### Texto exibido
Alienação Fiduciária

Inicialmente, é fundamental deixar claro que a Alienação Fiduciária em Garantia é uma espécie do gênero propriedade fiduciária, e não uma propriedade resolúvel como muitos supõem, confundindo a natureza do instituto, incluindo o próprio legislador, tanto nos artigos 1.361 quanto do artigo 22 da lei 9.514/97

Publicado por Bernardo César Coura
há 9 anos

A alienação fiduciária em garantia tem se mostrado um meio extremamente eficiente para o credor assegurar a recuperação do capital investido e não devolvido espontaneamente pelo devedor na data determinada, fruto da inoperabilidade dos demais meios de garantia notadamente a hipoteca e a anticrese no que toca a bens imóveis.

De gênese romana, o instituto é oriundo da antiga fidúcia cum amico, um contrato de confiança que possibilitava o acautelamento de bens no intuito de evitar riscos e proteger o devedor fiduciante de circunstâncias aleatórias, que poderiam ocasionar o perdimento de bens.

O credor fiduciário (amigo) ficava responsável pela restituição dos bens em caso de perda, por exemplo, em uma guerra, por parte do tido devedor. Não havia negócio jurídico subjacente, o objetivo era a proteção contra penas severas, impostas pelo império romano. Posteriormente, essa modalidade se transformou na fidúciacontraída cum creditore pignoris iure, uma garantia real, pela qual o credor de uma obrigação preexistente se tornava proprietário de uma coisa do devedor, obrigando-se aquele, pelo pactum fiduciae, a restituí-la a este, após o pagamento da dívida1.

Nesta oportunidade, nasce efetivamente o vínculo principal, o vínculo acessório e as figuras efetivas do credor e do devedor. A alienação fiduciária também está presente em países de common Law, correspondendo ao trust receipt, por meio do qual o devedor transfere fiduciariamente o domínio da coisa como garantia2.

Inicialmente, é fundamental deixar claro que a Alienação Fiduciária em Garantia é uma espécie do gênero propriedade fiduciária, e não uma propriedade resolúvel como muitos supõem, confundindo a natureza do instituto, incluindo o próprio legislador, tanto nos artigos 1.361 quanto do artigo 22 da lei 9.514/97.

Em ambos os diplomas legais, o legislador salienta que o devedor fiduciante, ao celebrar o negócio transfere ao credor fiduciário a propriedade resolúvel do bem móvel ou imóvel. Desde já, é bom salientar que a efetiva transferência só ocorrerá com o inadimplemento da obrigação, chamada de consolidação, não se confundindo, portanto, de forma nenhuma com a propriedade resolúvel.

### Pedido
Responda, com base no texto sobre alienação fiduciária:
(a) De que contrato romano o instituto se originou?
(b) A que figura a alienação fiduciária corresponde nos países de common Law?
(c) Que nome recebe a efetiva transferência que só acontece com o inadimplemento da obrigação?

[Registros de posição do alvo]
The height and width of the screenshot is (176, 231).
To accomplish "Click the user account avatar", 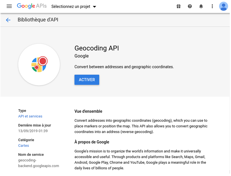I will click(223, 6).
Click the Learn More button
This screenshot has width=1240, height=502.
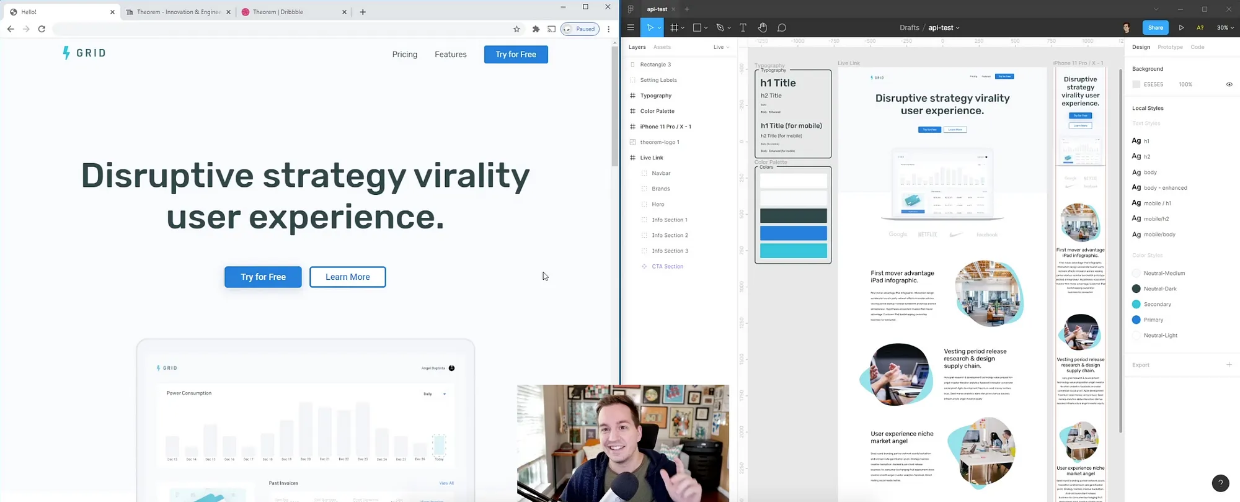[347, 277]
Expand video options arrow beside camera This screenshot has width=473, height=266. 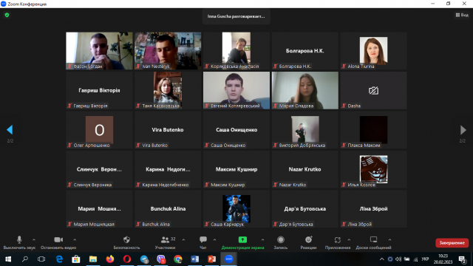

### Tarefa concluída
(a) Da fidúcia cum amico, um contrato de confiança.
(b) Ao trust receipt.
(c) Consolidação.